Court Opinion

ID: 9812686
Source: CourtListenerOpinion
Date Created: 2023-08-31 22:45:25.876271+00
Date Added: 2024-06-11T15:25:52.153164
License: Public Domain

Korsmo, J.
(dissenting) —
¶60 I concur in all but the majority’s decision to remand this case for a hearing concerning the discretionary legal financial obligations (LFOs). I would decline to reach the LFO issue in this case because the existing order has no practical consequences for Fabian Arredondo. If he should leave prison and be subject to the LFO order, it will not be until the dawn of the 22nd century.
*539¶61 Mr. Arredondo, age 30 at the time he committed these crimes, faces 20 years in prison “straight time” before gaining the opportunity to earn early release credit at the rate of 15 percent against the remaining 843 months on his sentence.

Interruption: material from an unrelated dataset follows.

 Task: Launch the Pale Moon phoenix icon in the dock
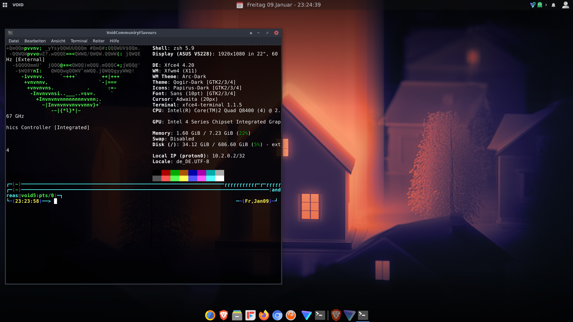(x=291, y=315)
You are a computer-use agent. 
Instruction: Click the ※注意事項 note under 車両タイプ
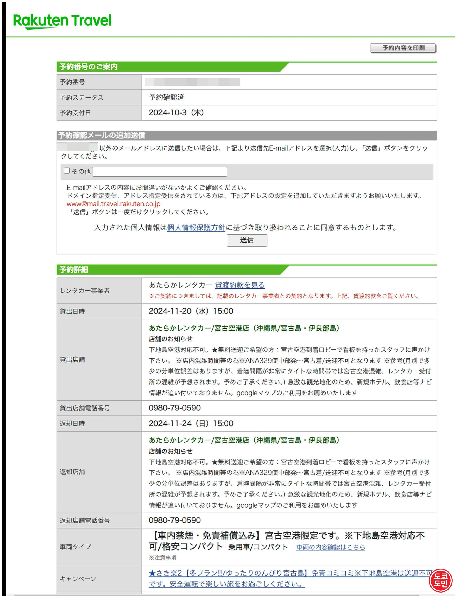[x=163, y=558]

With maximum credit, he will be nearing his 110th birthday before he need worry about the impact of these LFOs on his life, and that assumes he already will have paid nearly $20,000 of restitution and mandatory court costs before these discretionary costs might come due. Clerk’s Papers at 93-94. There will be plenty of time to put the question to the trial court should it become anything other than an academic query.
¶62 For that matter, Mr. Arredondo has other current options to put the question of his LFOs before the trial judge. He could bring a timely motion under CrR 7.8(b). He could seek remission of his obligations under RCW 10.01-.160(4). He has the opportunity to raise the issue if he genuinely wants to do so.

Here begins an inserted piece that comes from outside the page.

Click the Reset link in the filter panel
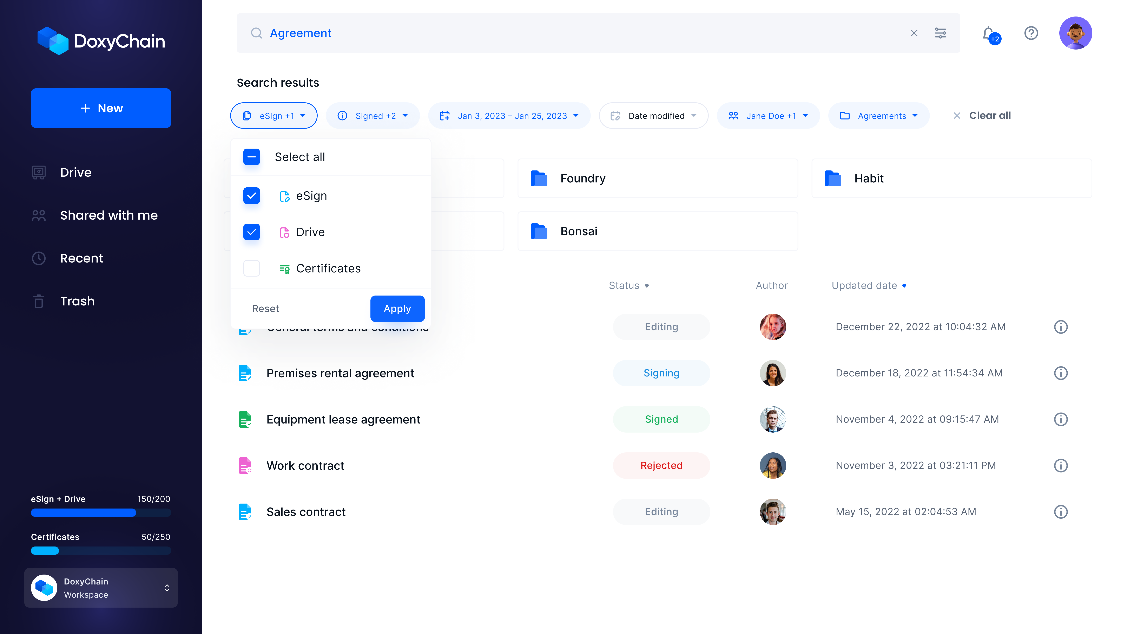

¶63 We have noted in the past that a defendant facing sentencing has great incentive not to raise the question of his ability to pay financial obligations. State v. Duncan, 180 Wn. App. 245, 250, 327 P.3d 699 (2014), review granted, 183 Wn.2d 1013 (2015). For that reason, we have declined to hear these claims when raised initially on appeal. Id. at 253. The Washington Supreme Court agreed that we have discretion to hear or decline to hear this issue. State v. Blazina, 182 Wn.2d 827, 832-34, 344 P.3d 680 (2015). Given the forceful language of Blazina, I have little doubt that trial judges in the future will live up to their statutory obligation to inquire about ability to pay at sentencing, to the probable consternation of many of those appearing before them.3
*540¶64 But sentencing in this case occurred four years before Blazina, and I see nothing to be gained here by putting the county to the expense of a resentencing in a case that already had presented significant security concerns. Accordingly, I respectfully dissent from the decision to return this case to the trial court for consideration of the discretionary LFOs.
Review granted at 185 Wn.2d 1024 (2016).

 By remanding, the majority wrongly assumes that it was error to impose the incarceration costs. We cannot tell that on this record. The court’s error, if there was one, was in ordering the costs without conducting the necessary inquiry into Mr. Arredondo’s ability to pay. Although highly unlikely, the outcome of that inquiry might show that he does have the ability to pay.